Acting Solicitor General Jeffrey B. Wall acknowledged that the Justice Department’s new pro-employer stance is a direct about face from its prior support for the National Labor Relations Board (NLRB) under the Obama Administration.
“[T]his Office previously filed a petition for a writ of certiorari on behalf of the NLRB, defending the Board’s view that agreements of the sort at issue here are unenforceable,” Wall wrote. “After the change in administration, the Office reconsidered the issue and has reached the opposite conclusion.”
This is the latest example of the Trump Administration seeking to roll back labor law interpretations adopted under the prior administration.

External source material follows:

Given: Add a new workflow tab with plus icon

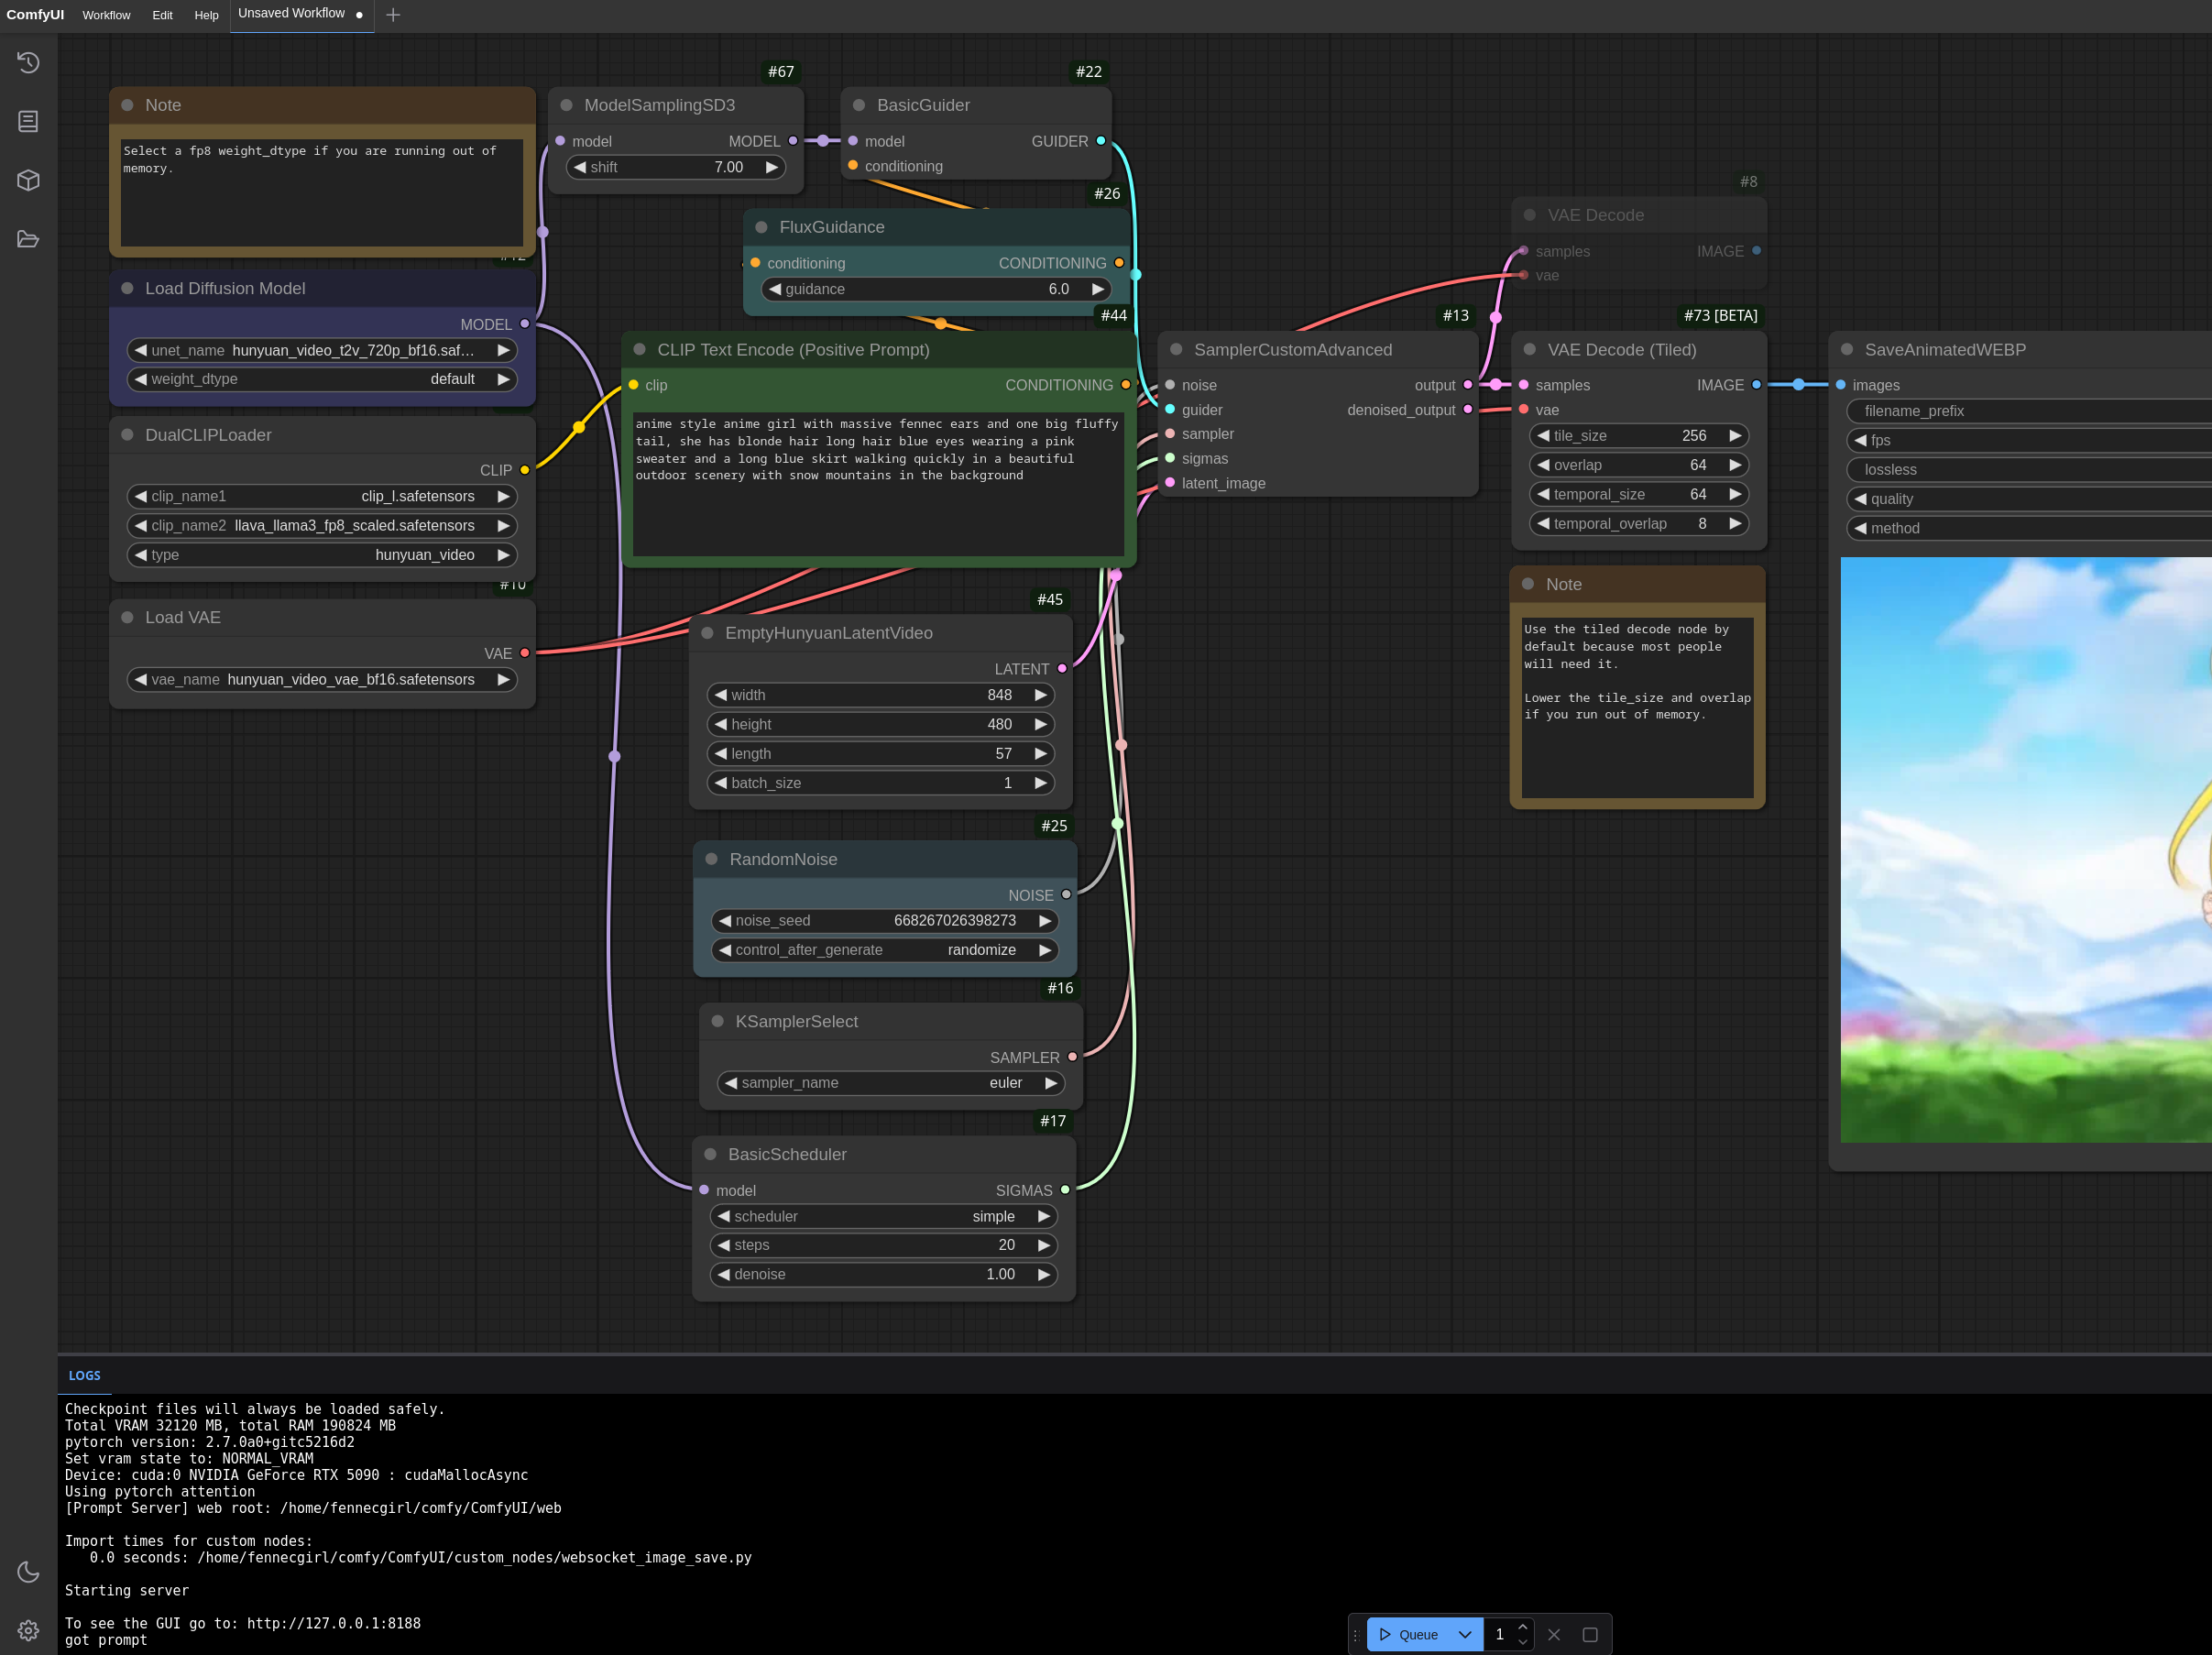Looking at the screenshot, I should 393,15.
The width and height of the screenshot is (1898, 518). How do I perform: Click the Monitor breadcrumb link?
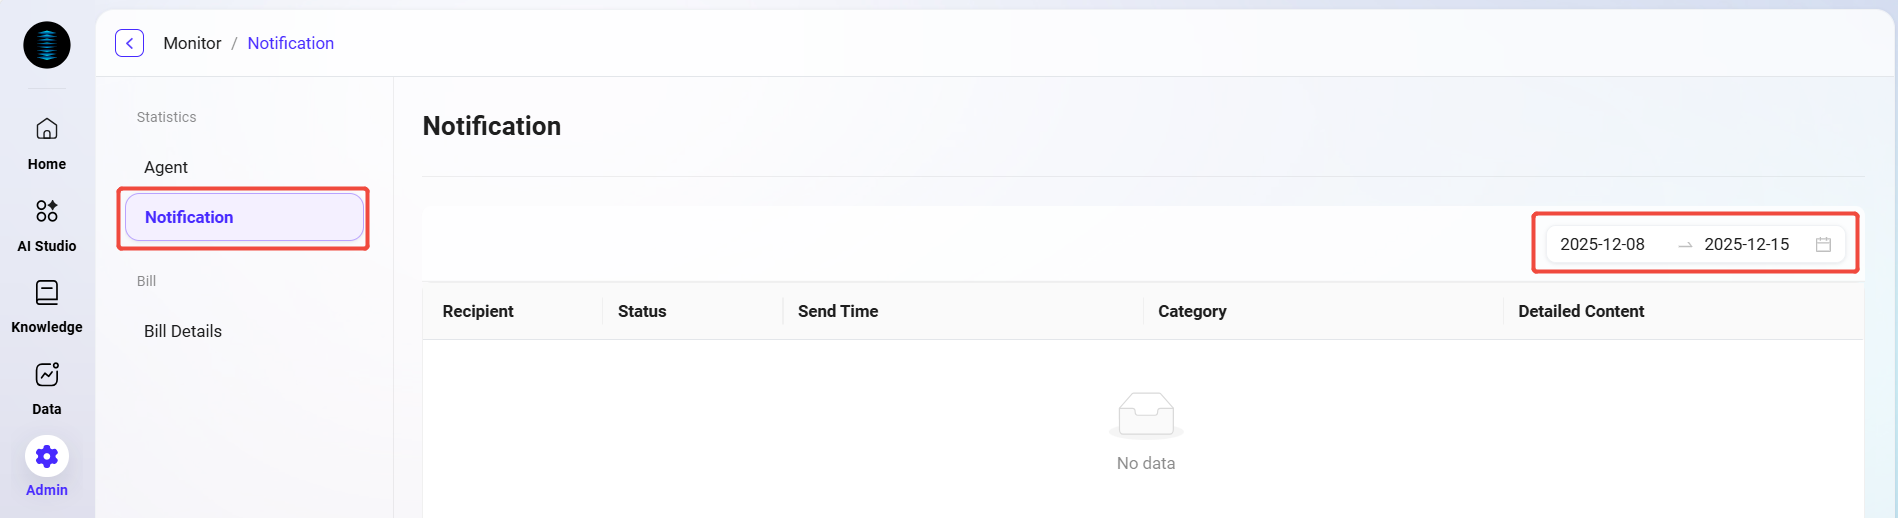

On June 12, the U.S. Department of Labor issued a Notice of Proposed Rulemaking to rescind the Obama Administration’s version of the “Persuader Rule,” (see here) which would have broadened requirements on who must file public disclosures related to union organizing campaigns. The revisions were aimed at, among other things, discouraging law firms from being involved in organizational campaigns to avoid such disclosures.
On June 16, the Justice Department filed its amicus brief in NLRB v. Murphy Oil as well as two similar private actions, Epic Systems Corp. v Lewis and Ernst & Young LLP v. Morris, which the Supreme Court is considering in addition to the Murphy Oil case.
The issue before the Court is whether arbitration agreements that bar employees from pursuing work-related claims under statutes such as the Fair Labor Standards Act (FLSA) on a collective or class basis violate the National Labor Relations Act (NLRA), which protect employees’ rights to organize and to engage in collective bargaining.
For the Justice Department, that answer is now a resounding “no.”
“Enforcement of plaintiffs’ arbitration agreements would not deprive them of their substantive right under the FLSA to proper wage-and-hour compensation, or any procedural right under the NLRA to invoke whatever class or collective procedures are otherwise available to them,” Wall concluded. “We do not believe that the [NLRB] in its prior unfair-labor-practice proceedings, or the government’s certiorari petition in Murphy Oil, gave adequate weight to the congressional policy favoring enforcement of arbitration agreements that is reflected in the [Federal Arbitration Act].”
Even though it has changed its position, the government is not requiring the NLRB to withdraw its petition for Supreme Court review, nor has it suggested the Court dismiss any of the pending cases. Rather, Wall has authorized the NLRB to represent itself in the Supreme Court.